# How exactly does the low-pass filtering in a lock-in amplifier correspond to a time-averaging?

In this white paper of Zurich instruments two ways of explaining a lock-in amplifier are shown: low-pass filtering and time-averaging. Whereas the explanation with time-averaging can easily be done with complex numbers, the low-pass filtering seems to be more complicated (since it involves Fourier analysis to get from the time to the frequency domain?): https://www.zhinst.com/others/en/lock-amplifiers

A larger bandwidth in the frequency domain seems to correspond to a smaller time interval for time-averaging in the time domain. Therefore, there is a trade-off between good time resolution and high SNR. The signal buried in noise can vary over time, therefore it is important to set the right bandwidth. Most modern lock-in amplifiers work digitally by applying a low-pass filter, right? But couldn't they also perform the mathematical operation in the time domain (multiplying the sin and cos / complex numbers) ?

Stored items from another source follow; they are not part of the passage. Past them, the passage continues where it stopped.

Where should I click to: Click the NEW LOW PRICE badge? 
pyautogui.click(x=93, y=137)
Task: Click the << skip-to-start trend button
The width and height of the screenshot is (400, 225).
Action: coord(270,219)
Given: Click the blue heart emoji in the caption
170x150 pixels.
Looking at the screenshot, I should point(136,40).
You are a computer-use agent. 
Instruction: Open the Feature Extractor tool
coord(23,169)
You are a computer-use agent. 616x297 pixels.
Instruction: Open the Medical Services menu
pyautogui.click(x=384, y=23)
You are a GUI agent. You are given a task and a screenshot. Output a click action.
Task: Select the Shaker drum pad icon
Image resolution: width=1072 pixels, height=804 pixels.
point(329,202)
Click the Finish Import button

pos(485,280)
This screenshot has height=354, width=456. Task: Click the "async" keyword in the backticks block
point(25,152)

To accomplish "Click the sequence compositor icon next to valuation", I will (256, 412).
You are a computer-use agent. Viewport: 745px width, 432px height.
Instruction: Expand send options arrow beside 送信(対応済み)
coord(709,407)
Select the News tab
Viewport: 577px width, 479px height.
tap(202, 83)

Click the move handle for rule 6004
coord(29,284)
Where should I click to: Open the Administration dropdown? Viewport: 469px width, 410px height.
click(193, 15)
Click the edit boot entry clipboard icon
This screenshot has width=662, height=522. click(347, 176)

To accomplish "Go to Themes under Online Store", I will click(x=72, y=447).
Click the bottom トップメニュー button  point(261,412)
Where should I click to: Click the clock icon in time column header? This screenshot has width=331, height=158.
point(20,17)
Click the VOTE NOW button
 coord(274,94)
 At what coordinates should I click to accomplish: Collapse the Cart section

My question is if somebody can explain this relationship between the time and frequency domain more exactly. I couldn't really find any information about that. In the white paper it is also not explictly explained. And what exactly does the lock-in amplifier do when it applies a digital low-pass filter?

• Most (if not all) lock-in amplifier do the maths using sin and cos so I'm not sure how that affects your question. Jan 27, 2021 at 15:51
• Essentially, low pass filtering IS time domain averaging. You use averaging to reduce short-term fluctuations to see long term trends. That is precisely the same as reducing high frequency content. The simple un-weighted average, (sum of N samples / N) is a rectangular impulse response, and will have a sin(x)/x frequency response (aka sinc filter).
– user16324
Jan 27, 2021 at 16:33
• I followed the link you provided, scrolled down to the white paper on the principles of operation, and figure 5 therein seems to address your question. The white paper is quite good: I downloaded it for careful reading later.
– Ed V
Jan 27, 2021 at 18:03